Dataset entries

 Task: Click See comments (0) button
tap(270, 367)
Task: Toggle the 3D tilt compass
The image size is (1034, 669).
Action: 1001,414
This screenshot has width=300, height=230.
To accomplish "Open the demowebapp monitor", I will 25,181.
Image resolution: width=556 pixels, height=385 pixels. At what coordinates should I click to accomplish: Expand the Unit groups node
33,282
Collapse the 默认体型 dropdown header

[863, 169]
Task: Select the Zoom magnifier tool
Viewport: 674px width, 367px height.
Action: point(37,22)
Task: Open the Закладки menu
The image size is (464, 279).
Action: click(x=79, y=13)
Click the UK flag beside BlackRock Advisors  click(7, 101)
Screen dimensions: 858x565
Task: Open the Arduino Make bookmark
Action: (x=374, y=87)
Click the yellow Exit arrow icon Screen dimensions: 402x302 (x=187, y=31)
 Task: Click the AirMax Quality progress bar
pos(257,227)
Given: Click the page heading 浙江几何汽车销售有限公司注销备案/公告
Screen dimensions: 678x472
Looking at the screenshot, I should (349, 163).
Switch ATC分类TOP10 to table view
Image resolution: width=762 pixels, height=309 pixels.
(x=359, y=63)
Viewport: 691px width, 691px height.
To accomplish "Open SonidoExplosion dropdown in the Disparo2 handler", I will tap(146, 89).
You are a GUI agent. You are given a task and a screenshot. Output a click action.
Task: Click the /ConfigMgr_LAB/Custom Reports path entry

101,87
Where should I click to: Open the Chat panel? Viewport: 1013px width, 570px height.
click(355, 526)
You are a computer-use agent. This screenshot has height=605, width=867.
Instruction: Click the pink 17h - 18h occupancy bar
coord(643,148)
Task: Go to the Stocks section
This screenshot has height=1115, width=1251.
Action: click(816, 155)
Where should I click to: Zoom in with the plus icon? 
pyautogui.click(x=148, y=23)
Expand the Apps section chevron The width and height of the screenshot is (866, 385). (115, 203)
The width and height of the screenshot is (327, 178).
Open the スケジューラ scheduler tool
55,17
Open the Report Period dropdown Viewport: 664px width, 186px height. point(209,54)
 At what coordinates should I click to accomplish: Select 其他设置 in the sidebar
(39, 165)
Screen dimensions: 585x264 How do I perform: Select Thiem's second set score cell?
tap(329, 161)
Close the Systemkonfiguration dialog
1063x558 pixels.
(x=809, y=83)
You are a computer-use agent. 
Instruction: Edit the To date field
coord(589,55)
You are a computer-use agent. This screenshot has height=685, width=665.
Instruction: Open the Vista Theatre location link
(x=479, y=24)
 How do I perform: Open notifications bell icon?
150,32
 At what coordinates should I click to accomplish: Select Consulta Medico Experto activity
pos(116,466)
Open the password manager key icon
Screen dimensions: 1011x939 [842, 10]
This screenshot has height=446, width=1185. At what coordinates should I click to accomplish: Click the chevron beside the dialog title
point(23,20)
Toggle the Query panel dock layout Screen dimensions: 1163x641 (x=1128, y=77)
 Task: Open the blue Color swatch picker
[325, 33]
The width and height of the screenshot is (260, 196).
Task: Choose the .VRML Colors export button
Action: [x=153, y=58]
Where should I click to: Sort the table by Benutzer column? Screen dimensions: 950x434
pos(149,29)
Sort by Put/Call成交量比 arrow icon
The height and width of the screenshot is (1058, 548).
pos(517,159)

DIRECTIONS » With the line holding "The image size is (1034, 669)." as the first and the line holding "Given: Click the" as the last, set down that range of the entries above exactly, and nothing else.

OUTPUT FOR THIS EXERCISE »
The image size is (1034, 669).
Action: 1001,414
This screenshot has width=300, height=230.
To accomplish "Open the demowebapp monitor", I will 25,181.
Image resolution: width=556 pixels, height=385 pixels. At what coordinates should I click to accomplish: Expand the Unit groups node
33,282
Collapse the 默认体型 dropdown header

[863, 169]
Task: Select the Zoom magnifier tool
Viewport: 674px width, 367px height.
Action: point(37,22)
Task: Open the Закладки menu
The image size is (464, 279).
Action: click(x=79, y=13)
Click the UK flag beside BlackRock Advisors  click(7, 101)
Screen dimensions: 858x565
Task: Open the Arduino Make bookmark
Action: (x=374, y=87)
Click the yellow Exit arrow icon Screen dimensions: 402x302 (x=187, y=31)
 Task: Click the AirMax Quality progress bar
pos(257,227)
Given: Click the page heading 浙江几何汽车销售有限公司注销备案/公告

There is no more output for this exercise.